To Hold Up the Sky
- Author: Liu Cixin
- Translator: John Chu, Adam Lanphier, Joel Martinsen, Carmen Yiling Yan
- Language: English
- Genre: Science fiction, Hard science fiction
- Publisher: Tor Books
- Publication date: 2020
- Pages: 336
- ISBN: 978-1250306081

= To Hold Up the Sky =

2020 short story collection by Liu Cixin

To Hold Up the Sky is a collection of eleven science-fiction short stories by Chinese writer Liu Cixin. Two short stories won the Galaxy Award.

== Contents ==

- "The Village Teacher" (2000)
- "Time Migration" (时间移民, 2014)
- "2018-04-01" (2009)
- "Fire in the Earth" (地火, 2000)
- "Contraction" (1985)
- "Mirror" (镜子, 2004)
- "Ode to Joy" (欢乐颂, 2005)
- "Full Spectrum Barrage Jamming" (全频带阻塞干扰, 2001)
- "Sea of Dreams", 2002)
- "Cloud of Poems" (诗云, 2003)
- "The Thinker" (思想者, 2003)

== Reception ==

=== Reviews ===
Paul Di Filippo, writing in the Locus Magazine, thinks that the collection "continues to provide the same pleasures found in his [Liu Cixin's] award-winning novels: the simultaneous honoring and detournement of classic SF tropes, as filtered through a distinctly non-Western worldview and a quirky set of personal sensibilities." Liu Cixin is "at once a radical and a conservative, an optimist and a pessimist, a member of the Old Guard and of the New Wave simultaneously", making the collection "a bracing mélange." Since the translation is "handled by many different expert translators who are not named Ken Liu" (who is known for translating Liu Cixin's Hugo Award winning novel The Three-Body Problem and its sequel Death's End), the review gives "kudos to them for some excellent renderings, every one of which seems miraculously to converge [....] Liu's actual voice."

Rachel Cordasco, writing for World Literature Today, says that "Liu is interested in how large swathes of time can help humans think about the future of our species and planet." She claims that "time is as much a character in Liu's work as any human, and indeed Liu often is more interested in exploring time's curious properties than describing human relationships, psychology, and interactions."

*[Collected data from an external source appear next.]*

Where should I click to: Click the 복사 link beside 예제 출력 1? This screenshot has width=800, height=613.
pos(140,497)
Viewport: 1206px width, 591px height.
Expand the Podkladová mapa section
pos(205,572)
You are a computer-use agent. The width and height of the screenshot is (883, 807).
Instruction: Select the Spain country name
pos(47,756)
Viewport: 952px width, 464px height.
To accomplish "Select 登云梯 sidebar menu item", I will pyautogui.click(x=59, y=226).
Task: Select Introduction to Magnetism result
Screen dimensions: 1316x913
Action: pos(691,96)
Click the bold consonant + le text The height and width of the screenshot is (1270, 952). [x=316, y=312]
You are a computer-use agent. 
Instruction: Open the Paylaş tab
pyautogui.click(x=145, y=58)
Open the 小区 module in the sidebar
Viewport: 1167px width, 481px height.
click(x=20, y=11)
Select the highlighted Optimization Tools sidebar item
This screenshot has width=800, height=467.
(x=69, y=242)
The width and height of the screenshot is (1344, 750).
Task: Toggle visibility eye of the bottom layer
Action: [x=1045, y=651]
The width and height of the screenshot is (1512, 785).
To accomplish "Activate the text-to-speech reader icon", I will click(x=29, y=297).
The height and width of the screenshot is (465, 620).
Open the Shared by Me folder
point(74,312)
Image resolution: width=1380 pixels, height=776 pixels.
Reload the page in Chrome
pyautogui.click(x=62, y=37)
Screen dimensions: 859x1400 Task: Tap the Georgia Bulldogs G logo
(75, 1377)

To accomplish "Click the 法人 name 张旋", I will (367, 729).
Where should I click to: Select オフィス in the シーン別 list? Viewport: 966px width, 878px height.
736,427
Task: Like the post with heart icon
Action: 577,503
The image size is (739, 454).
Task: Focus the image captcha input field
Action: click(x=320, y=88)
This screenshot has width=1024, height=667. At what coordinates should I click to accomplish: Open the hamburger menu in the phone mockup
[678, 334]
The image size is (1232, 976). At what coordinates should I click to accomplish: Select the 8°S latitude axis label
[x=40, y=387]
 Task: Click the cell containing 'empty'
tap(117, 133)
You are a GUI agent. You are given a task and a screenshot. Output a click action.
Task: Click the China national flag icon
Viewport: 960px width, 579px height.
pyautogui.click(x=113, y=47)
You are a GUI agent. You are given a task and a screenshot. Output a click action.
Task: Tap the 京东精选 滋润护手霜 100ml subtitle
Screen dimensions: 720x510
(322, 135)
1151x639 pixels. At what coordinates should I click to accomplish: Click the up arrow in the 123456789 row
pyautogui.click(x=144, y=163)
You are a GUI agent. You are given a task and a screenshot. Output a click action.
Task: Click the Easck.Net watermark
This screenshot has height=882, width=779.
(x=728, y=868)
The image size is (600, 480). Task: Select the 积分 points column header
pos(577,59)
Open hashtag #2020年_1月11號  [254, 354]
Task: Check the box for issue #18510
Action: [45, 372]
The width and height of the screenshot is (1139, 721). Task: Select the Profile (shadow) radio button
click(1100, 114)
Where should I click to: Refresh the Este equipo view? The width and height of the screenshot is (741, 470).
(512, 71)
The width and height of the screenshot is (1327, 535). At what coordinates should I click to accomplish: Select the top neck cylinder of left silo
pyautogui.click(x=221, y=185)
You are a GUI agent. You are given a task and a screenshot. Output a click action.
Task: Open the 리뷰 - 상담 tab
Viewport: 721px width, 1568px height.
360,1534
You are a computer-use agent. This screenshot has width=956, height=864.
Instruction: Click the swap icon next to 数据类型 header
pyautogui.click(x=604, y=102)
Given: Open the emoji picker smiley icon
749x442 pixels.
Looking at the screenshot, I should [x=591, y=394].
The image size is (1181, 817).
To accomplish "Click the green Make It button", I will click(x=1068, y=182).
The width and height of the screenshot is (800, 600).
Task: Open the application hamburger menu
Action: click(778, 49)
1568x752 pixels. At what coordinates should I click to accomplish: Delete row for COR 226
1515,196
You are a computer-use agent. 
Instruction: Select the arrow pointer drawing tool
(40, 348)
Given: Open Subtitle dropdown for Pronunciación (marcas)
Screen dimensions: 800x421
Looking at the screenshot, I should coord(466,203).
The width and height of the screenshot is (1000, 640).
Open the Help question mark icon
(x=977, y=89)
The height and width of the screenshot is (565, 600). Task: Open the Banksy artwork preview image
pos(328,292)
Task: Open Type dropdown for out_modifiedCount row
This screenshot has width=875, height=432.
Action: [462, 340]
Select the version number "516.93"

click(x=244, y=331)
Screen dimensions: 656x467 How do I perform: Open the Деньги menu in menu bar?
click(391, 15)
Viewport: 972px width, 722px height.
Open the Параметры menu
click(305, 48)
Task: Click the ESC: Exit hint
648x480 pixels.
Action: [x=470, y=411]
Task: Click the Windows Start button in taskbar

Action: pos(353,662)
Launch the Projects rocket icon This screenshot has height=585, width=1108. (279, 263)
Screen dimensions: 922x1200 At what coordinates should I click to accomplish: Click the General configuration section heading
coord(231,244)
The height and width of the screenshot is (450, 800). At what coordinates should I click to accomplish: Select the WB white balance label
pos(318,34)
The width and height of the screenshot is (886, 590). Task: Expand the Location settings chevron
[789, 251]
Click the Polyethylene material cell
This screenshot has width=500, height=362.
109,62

Nicole Beck, writing in Strange Horizons, states the collection explored "that a human can have an effect on things larger than her comprehension—yet they never cease to remind the reader of how small we really are." She continues that "this writing is not for the faint of heart" since "Liu will test the limits of the reader's imagination" and that "he plays fair in the sense that his special effects are earned. Practical and scientific detail abounds", concluding that "there is a masterful range here."

=== Awards ===
"Full Spectrum Barrage Jamming" won the Galaxy Award in 2001 and "Mirror" won the Galaxy Award in 2004.